Overall, the top category for the first nine months was automotive, with spending down 30.8 percent to $7.4 billion. Telecom was essentially flat, at $6.1 billion, followed by financial services, down 23.7 percent to $5.67 billion, and local services and amusements fell 15 percent to $5.6 billion. Meanwhile, direct response advertising dropped 12 percent to $4.9 billion, while miscellaneous retail as a category fell 17.4 percent to $4.75 billion. Food and candy spending declined 2.2 percent to $4.54 billion, restaurants fell 2.4 percent to $4.2 billion, personal care products declined 9.2 percent to $4.08 billion and pharmaceuticals was flat, spending $3.48 billion during the period.

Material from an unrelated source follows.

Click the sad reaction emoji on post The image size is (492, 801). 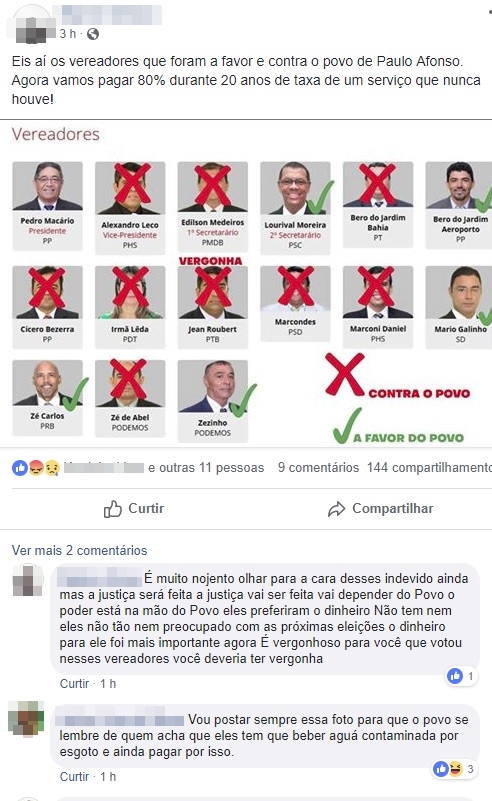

Even though spending continues to decline, ZenithOptimedia said Tuesday the ad market has stabilized and will grow by almost 1 percent next year. The agency, which issued its first upgrade to 2010 in 18 months, also predicted ad spending will grow by 5 percent in 2012. — A. W.
BETTER OUTLOOK: The New York Times Co. has released an updated outlook for the fourth quarter, with print advertising revenues expected to fall 25 percent while total online ad revenues will rise 10 percent. Chief executive officer Janet Robinson said the company should save $475 million this year and the total debt level is projected to be around $800 million at yearend, down from $1.1 billion at the end of 2008.
Executives said it should not be much longer before an announcement is made about its digital business. Robinson noted there are 80 million monthly page views on mobile. — A.W.